Читатель заметил, надеюсь, что имя Гольбаха стоит у Чернышевского рядом с именами Локка, Юма, Канта, Фихте и Гегеля. Это опять очень характерно для него, как для материалиста. Восторженный последователь Фейербаха, он не мог пренебрегать теми, которых он считал предшественниками своего учителя. Положим, сам по себе Гольбах не был гениальным философом. Его, конечно, невозможно поставить на одну доску с Гегелем. Но, говоря о Гольбахе, Чернышевский, вероятно, имел в виду автора знаменитого сочинения ‘Syst&egrave,me de la nature’. A сочинение это написано целым кружком наиболее выдающихся материалистов того времени, между которыми был такой яркий светоч, как Дидро. И, конечно, только идеалистическими предрассудками нынешних историков философии может быть объяснено то, что господа эти говорят о ‘Syst&egrave,me de la nature’, лишь мимоходом сопровождая свои краткие замечания о ней презрительным пожатием плеч. Чернышевский, наверно, хорошо понимал ‘реальные мотивы’ столь незаслуженного пренебрежения.
В своих взглядах на природу II. Г. Чернышевский был и остался последовательным материалистом. ‘Я с первой молодости был, — говорит он. — твердым приверженцем того строго научного направления, первыми представителями которого были Левкипп, Демокрит и т. д.’ (Вып. II, стр. 26). На Фейербаха он смотрел как на высшего представителя строго-научного, т. е. материалистического, направления в истории человеческой мысли. В письме к своим сыновьям от 21 июля 1876 г. Чернышевский так излагает ‘в нескольких словах’ свои общие понятия о природе:
‘То, что существует, называется материей. Взаимодействие частей материи называется проявлением качеств этих разных частей материи.
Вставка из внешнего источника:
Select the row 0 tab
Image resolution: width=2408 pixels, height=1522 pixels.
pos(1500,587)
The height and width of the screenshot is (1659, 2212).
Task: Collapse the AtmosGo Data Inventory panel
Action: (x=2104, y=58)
А самый факт существования этих качеств мы выражаем словами ‘материя имеет силу действовать’, — или, точнее, ‘оказывать влияние’. Когда мы определяем способ действия качеств, мы говорим, что находим ‘законы природы’. О каждом термине тут ведутся споры. Но реальное значение этих споров — нечто совершенно иное, чем серьезное сомнение относительно фактов, обозначаемых сочетаниями слов, в которые входят эти термины. Это или пустая схоластика, щегольство грамматическими и лексикографическими знаниями и талантами и силлогистическими фокусами, а если не так, то в оспаривающих эти термины и эти сочетания терминов (эти, или равнозначительные им) управляет словами какое-нибудь не научное, а житейское желание, обыкновенно своекорыстное, а у защищающих эти термины и их сочетание — охота вести спор об этих терминах не больше, как наивность, не догадывающаяся, что спор — или пустословие, или должен быть перенесен от этих терминов и их сочетаний на анализ реальных мотивов, по которым нападают на эти термины и эти их комбинации противники их’ (Вып. II, стр. 45—46).
Это замечание о реальных мотивах, вызывающих нападки на материалистические термины и на ‘их комбинации’ (т. е. на обозначаемые ими понятия), не только справедливо, но глубоко продумано и хорошо изложено. Идеологи господствующего класса, в самом деле, восстают теперь против материализма, повинуясь вполне ‘реальным мотивам’: идеализм представляется им единственным надежным духовным оружием в борьбе с ‘разрушительными’ стремлениями современного пролетариата. И не подлежит никакому сомнению, что мыслящий человек, который захотел бы понять происхождение нынешней идеалистической реакции в философии, должен был бы начать с анализа тех ‘реальных мотивов’, по которым нынешние буржуазные (и подчинившиеся буржуазному влиянию) любомудры всех стран считают долгом чести презрительно отворачиваться от материализма. Указывая на необходимость такого анализа, Чернышевский становился на точку зрения материалистического объяснения истории. Но, вообще говоря, будучи последовательным материалистом в своем понимании природы. Чернышевский оставался идеалистом в своем взгляде на историю. Его письма из Сибири убедят в этом, вероятно, даже Ю. М. Стеклова. Да и неудивительно, что верный ученик Фейербаха держался идеалистического взгляда на историю: его держался сам Фейербах, и его же держались все немецкие последователи Фейербаха. Взгляд этот весьма характерен для всей домарксовой эпохи в истории материализма.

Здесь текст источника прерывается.